Uma tarefa pouco fácil. Embora a área de prospecção se encontre numa das raras elevações, continua a ser muito difícil reconhecer e localizar o mesmo sítio de um dia para o outro. Referências visuais facilmente identificáveis aqui são escassas. Apesar do sentido de orientação apurado dos paleontólogos, o GPS é indispensável. Mas hoje o aparelho parecia não dar com o sítio. O resultado foi uma tarde a subir e a descer barrancos muito idênticos, variando somente as cores das rochas. Cansados e quase desistindo, Xavier fez mais um esforço para defender a sua “honra”. Eu fiquei a fumar um cigarro na base de mais um barranco desfrutando da paisagem. Do alto de mais de 60m, chamavam-me “Es aqui portugues!!“. Esqueço a referência patriótica e o possível novo engano e começo a subir. Fazia calor e o cansaço acumulado pesava. Quando cheguei não visualizei imediatamente o que Xavier me queria mostrar. Recuperei o fôlego e então sim, pude observar melhor. A princípio só se via uma pequena porção a aparecer mas depois de uma pequena limpeza pude verificar que, sim eram ossos fossilizados. “Que le parece a vos?”.
Xavier estás perdoado!.
“São de saurópode“, respondi. E prometem, pensei.
Essa tarde passámo-la escavando, quase junto ao topo do cerro, aquilo que já foram os ossos que permitiram a algum saurópode ter caminhado.
P.S. – segunda foto: Marina aponta para a base do cerro que temos que descer!

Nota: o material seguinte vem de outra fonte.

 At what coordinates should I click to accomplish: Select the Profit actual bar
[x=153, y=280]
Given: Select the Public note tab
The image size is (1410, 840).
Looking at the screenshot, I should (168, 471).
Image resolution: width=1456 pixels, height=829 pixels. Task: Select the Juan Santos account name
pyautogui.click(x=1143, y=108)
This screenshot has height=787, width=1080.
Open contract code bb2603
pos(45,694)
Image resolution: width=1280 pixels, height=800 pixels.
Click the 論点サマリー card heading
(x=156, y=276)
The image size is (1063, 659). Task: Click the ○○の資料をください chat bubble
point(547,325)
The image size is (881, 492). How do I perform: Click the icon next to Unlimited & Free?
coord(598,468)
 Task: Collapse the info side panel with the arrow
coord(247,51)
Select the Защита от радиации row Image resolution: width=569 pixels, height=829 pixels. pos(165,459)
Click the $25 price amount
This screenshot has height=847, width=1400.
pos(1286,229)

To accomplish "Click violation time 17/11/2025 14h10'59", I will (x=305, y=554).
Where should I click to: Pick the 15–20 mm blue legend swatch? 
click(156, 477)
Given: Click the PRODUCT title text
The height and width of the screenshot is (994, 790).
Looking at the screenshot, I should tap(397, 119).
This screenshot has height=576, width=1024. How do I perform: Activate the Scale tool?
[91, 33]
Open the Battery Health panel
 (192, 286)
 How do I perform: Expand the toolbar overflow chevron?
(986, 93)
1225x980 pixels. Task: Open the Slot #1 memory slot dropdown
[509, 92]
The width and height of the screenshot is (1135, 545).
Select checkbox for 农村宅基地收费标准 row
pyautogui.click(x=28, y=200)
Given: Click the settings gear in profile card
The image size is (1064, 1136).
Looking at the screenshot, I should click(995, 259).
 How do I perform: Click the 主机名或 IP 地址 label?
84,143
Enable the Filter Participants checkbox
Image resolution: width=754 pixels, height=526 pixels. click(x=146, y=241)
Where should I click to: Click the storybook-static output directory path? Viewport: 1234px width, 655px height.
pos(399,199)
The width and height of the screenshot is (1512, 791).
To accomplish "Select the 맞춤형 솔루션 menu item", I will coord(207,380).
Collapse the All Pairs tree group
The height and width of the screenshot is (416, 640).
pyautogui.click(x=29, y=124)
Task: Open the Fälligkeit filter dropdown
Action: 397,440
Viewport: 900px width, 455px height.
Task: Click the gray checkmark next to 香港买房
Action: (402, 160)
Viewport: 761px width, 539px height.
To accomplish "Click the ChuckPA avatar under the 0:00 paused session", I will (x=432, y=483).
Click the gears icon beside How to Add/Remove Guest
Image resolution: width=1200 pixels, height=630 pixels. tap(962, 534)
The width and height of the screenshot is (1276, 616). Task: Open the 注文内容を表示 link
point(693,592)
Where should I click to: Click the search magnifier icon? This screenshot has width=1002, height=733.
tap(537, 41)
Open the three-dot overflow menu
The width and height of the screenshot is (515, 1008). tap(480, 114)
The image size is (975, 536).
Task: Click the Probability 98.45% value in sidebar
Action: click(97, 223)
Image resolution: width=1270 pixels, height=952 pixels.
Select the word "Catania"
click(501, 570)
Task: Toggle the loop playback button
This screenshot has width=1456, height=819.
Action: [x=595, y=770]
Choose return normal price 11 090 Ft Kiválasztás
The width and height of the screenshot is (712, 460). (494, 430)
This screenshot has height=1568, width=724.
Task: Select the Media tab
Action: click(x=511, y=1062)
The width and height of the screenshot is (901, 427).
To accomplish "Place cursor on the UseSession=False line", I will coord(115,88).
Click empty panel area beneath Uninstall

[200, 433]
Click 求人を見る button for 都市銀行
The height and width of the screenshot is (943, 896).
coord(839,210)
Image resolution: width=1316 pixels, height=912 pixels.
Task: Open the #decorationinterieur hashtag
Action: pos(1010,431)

Na Patagónia – VI (continua)
Hoje escavei com Rafael Cocca, do Museo de Zapala e Marina Alegria, do Museo Carmen Funes. É a única mulher preparadora num ambiente quase exclusivamente masculino e foi ela que preparou os embriões de saurópodes descobertos em Auca Mahuida (informalmente chamada a partir daí Auca Mahuevo). Desenvolveu uma relação tão forte, ao longo das centenas de horas de trabalho, com os seus pequenos sáurios que inclusivamente os baptizou – Filipe, Pepe, etc. Baixa e de uma energia inesgotável fala dos seus pequenos “bebés” com um carinho enorme, como se fossem os seus animais de estimação. Apercebo-me que aqueles animais desaparecidos, pelo prazer e curiosidade científica aliados a uma imensa sensibilidade, podem ser “ressuscitados”.
Enquanto procedíamos à prospecção e escavação de alguns fósseis, contaram-me um pouco da história desta região e da fundação de Plaza Huincul. No final do séc. XIX esta era uma área que se encontrava sob forte colonização. Inicialmente eram estabelecidos fortes militares que serviam de guarda-avançada aos colonos que posteriormente se instalavam. A prévia instação militar justifica-se pela existência de indígenas Mapuche. Carmen Funes era uma mulher que acompanhava algumas dessas expedições de conquista do território patagónico. Numa delas decidiu estabelecer-se aqui e começar uma vida tendo casado com um dos militares.
O casal estabeleceu uma hospedaria e, diz a lenda, que o seu marido foi morto pelos Mapuche numa das constantes refregas.
No início do séc. XX, e devido ao desenvolvimento da extracção petrolífera, Plaza Huincul ter-se-à desenvolvido só adquirindo o carácter de Município nos anos 60 após ter expirado a concessão, pela companhia petrolífera YPF, da exploração das terras onde a cidade crescia.